Concentration on a few species makes the forester's work easier."
(Lundqvist, 1964).
Conversion of natural forest involves ecological risks greater
than the early selection fellings still in use in Amazonia. Most
systems used in recent years (cf. the more or less "even aged" of
Baur (1964) involve considerable reduction in species, up to two
thirds in Puerto Rico (Wadsworth, 1974). Foresters are everywhere
ignoring sustained yield and condoning the notion that high forests
are the best places for plantations and not the wastelands, derived
savannahs, and areas of shifting cultivation (Lowe, 1975), which
conservation policies would suggest.
Despite apparent economic advantages of plantations it has yet
to be shown that the spectacular conifers can be continued
indefinitely without detriment to the site (Dawkins, 1958).

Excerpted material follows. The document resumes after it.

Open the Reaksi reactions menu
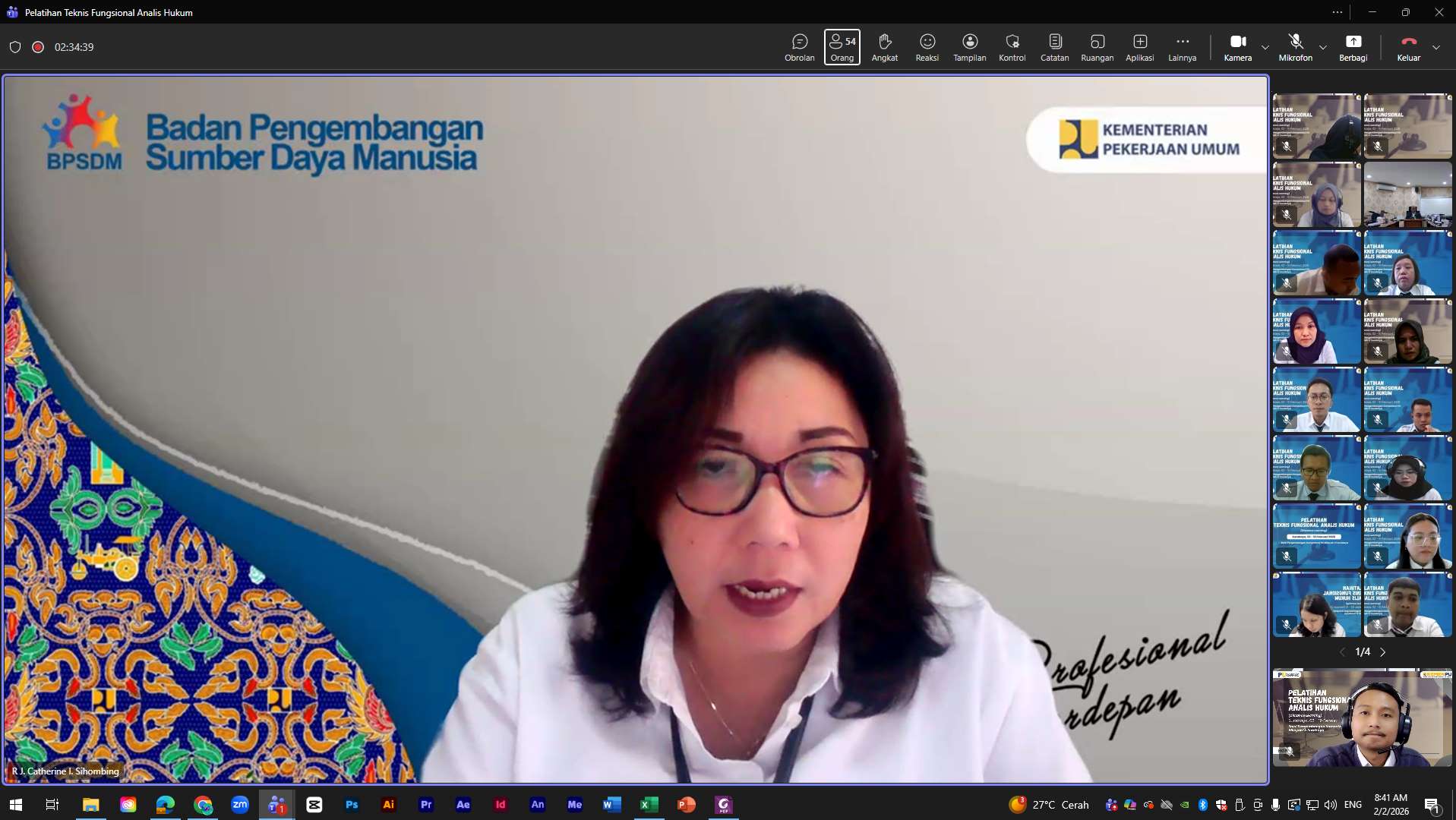This screenshot has height=820, width=1456. [x=927, y=47]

Similarly reliable prescriptions to avoid serious biological
problems with plantations are not available (Wadsworth, 1974).
Superior growth in plantations is reported for some species
(Lowe, 1975) but in Sabah it is difficult to get a planted
dipterocarp to equal natural growth (T.C. Liew, personal
communication, 1975). Governments require facts on which to base
judgements and with tree growth in natural regeneration the main
problem is that of quantification. Some Nigerian figures (e.g.

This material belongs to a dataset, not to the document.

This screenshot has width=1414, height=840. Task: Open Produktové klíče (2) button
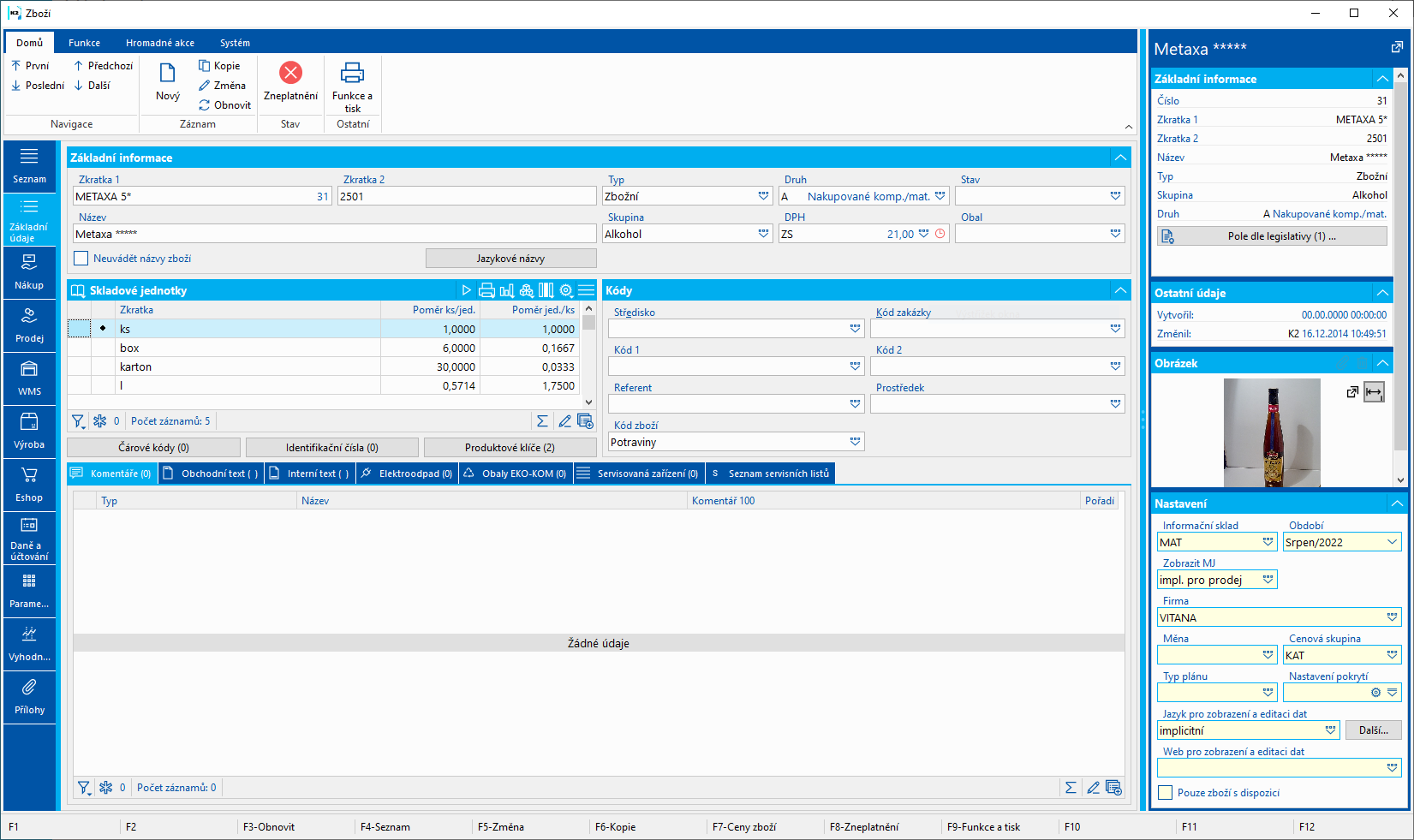[510, 448]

Bangbala and Oguntala, 1973) suggest that adequate stems are
present for removal 15 years after logging, with good potential for
further cycles. The T.S.S. may sometimes result in stands
approximating a selection system (cf. Bell, 1971) and our notion of
success may require modification. In much the same way fortuitous
secondary stands of Endospermum peltatum* are harvested under a
clear felling regime in Mindanao where the Dipterocarpaceae are
managed under a selection system.
Decisions on cutting regimes and treatments must either proceed
at an infinitely slow pace or follow the rather ad hoc style
deprecated by Prasada (1965). Criticisms have been made by Bell
(1972) of earlier systems used in Trinidad Mora excelsa forests
which either favoured other species or sought conversion to pine
but his recommended selection system to favour M. excelsa is based
on a few plots only. Clearly we must accept a great deal of
inspiration -- "the complete study of regeneration in tropical rain
forest would exceed the limits of a human working lifetime." (Webb
et al., 1972). There is much advantage in minimal expenditure on
cultural operations and maximal expen- diture on usage of species
which come to dominate regrowth stands, at least in the early
stages of management. Systems which seek to ignore the com- mercial
use of the most abundant species will inevitably be expensive. The
following is a general rule, probably of universal application: The
more that comes off (or more disturbance) the further back in the
process of succession is the stand placed.
*E. peltatum is an excellent matchwood, grows to 80 cm diameter
and is said to reach 30 m height in 3--6 years (Generalao and
Torrenueva, 1972).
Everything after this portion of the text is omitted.